→ **Текст для чтения**
Вместе с тем ригоризм, присущий Тертуллиану и заложенный в общей идее радикального водораздела между Церковью и миром, в конечном счете обернулся в богословии святого Киприана недопустимым схематизмом – проблемой фактического и радикального отождествления Церкви и всего ее достояния.
До определенной точки эта мысль может почитаться правильной; в этом смысле замечательны рассуждения святого Киприана о покаянии, церковном общении, Евхаристии и страданиях за Христа, обращающие наше внимание не столько на природу самого достояния Церкви, сколько на опасность реального «выпадения» человека из церковных пределов. Без достояния церковного человек пребывает вне Церкви – такова мысль святого Киприана, ценная и важная для нас и для всей истории общецерковного процесса с точки зрения экклезиологии.

→ **Задания**
[a] Объясните одним–тремя предложениями, чем, согласно тексту о богословии святого Киприана, замечательны его рассуждения о покаянии, церковном общении, Евхаристии и страданиях за Христа.
[b] Определите, согласуются ли с текстом о богословии святого Киприана следующие утверждения, и подтвердите каждый ответ точной цитатой из текста: (i) ригоризм Тертуллиана привел в богословии святого Киприана к схематизму; (ii) по мысли святого Киприана, человек без церковного достояния все же остается в Церкви; (iii) мысль святого Киприана названа неважной с точки зрения экклезиологии.
[c] Продолжите текст о богословии святого Киприана с того места, где он заканчивается.
Записи взяты из другого источника.

[Строки о расположении целей]
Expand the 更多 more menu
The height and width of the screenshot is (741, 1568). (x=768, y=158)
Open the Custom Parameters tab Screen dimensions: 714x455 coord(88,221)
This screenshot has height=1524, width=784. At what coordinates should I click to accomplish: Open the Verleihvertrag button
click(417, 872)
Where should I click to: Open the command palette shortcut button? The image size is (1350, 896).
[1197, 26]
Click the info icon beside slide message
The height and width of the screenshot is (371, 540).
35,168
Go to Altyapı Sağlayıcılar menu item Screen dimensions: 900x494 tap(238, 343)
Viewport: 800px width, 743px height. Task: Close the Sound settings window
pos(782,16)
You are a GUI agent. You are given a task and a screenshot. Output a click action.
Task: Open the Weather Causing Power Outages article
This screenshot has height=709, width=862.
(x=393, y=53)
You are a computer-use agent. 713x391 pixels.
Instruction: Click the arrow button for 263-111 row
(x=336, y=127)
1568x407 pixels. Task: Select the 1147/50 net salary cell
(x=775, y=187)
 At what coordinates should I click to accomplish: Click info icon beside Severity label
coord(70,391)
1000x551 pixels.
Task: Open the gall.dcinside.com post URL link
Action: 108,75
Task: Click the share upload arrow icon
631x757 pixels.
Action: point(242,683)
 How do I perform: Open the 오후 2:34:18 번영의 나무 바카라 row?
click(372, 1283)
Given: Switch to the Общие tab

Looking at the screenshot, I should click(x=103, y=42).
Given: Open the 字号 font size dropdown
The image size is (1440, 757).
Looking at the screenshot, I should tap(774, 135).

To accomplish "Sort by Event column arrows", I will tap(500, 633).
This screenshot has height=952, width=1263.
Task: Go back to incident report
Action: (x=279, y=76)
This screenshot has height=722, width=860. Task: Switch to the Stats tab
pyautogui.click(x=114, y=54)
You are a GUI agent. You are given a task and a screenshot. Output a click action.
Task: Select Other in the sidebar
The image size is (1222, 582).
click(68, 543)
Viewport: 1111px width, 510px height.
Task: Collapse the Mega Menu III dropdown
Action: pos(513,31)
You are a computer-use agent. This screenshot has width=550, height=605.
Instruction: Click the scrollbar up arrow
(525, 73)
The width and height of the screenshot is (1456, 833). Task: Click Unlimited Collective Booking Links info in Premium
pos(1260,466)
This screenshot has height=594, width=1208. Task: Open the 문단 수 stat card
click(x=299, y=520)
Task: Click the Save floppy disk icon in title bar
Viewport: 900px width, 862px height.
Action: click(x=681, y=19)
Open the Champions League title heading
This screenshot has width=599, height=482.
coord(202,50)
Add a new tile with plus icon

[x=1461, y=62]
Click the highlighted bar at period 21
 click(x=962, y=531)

→ **Ответы к заданиям**
[a] Эти рассуждения замечательны тем, что обращают внимание не столько на природу самого достояния Церкви, сколько на опасность реального «выпадения» человека из церковных пределов.

[b]
(i) Да: «в конечном счете обернулся в богословии святого Киприана недопустимым схематизмом».
(ii) Нет: «Без достояния церковного человек пребывает вне Церкви».
(iii) Нет: «ценная и важная для нас и для всей истории общецерковного процесса с точки зрения экклезиологии».

[c]
Однако в том случае, когда святой Киприан подходит к означенной формуле с другого конца (как бы переворачивая ее), формулируя ее следующим образом: «Вне Церкви человек лишен и всякого церковного достояния», он вступает в противоречие с общецерковным взглядом на этот вопрос. В рамках именно такой парадигмы святой Киприан развивает свое богословие Таинств, признание которых за пределами Церкви оказывается, согласно его взгляду, совершенно невозможно. Именно эта идея святого не будет принята Церковью; уже при его жизни она подвергнется жесткой критике (римским епископом Стефаном), которая будет подтверждена последующими и ближайшими поколениями святых и с особой ясностью сформулирована бл. Августином Иппонским в следующей мысли: Все достояние Церкви может пребывать вне Церкви и даже служить ей – пребывать каким-то особым, несовершенным, отличным от Церковного бытия образом.
«Все можно иметь вне Церкви, кроме спасения. Можно иметь таинства <…> Евангелие <…> веру в Отца и Сына и Святого Духа, и проповедовать ее, но нигде, кроме Церкви, нельзя обрести спасения» (блаж. Августин Иппонский. Толкование на Символ веры. Гл. 10).
Спустя почти двести лет, столкнувшись с далекими «духовными» потомками расколоучителей эпохи святого Киприана, бл. Августин окажется в иной ситуации – ситуации осмысления проблемы бедного человека, не только (а зачастую и не столько) в силу собственной злой воли, но в силу жизненных обстоятельств оказавшегося за границами Церкви Христовой с тем багажом христианства, который возможно использовать для возвращения в Церковь.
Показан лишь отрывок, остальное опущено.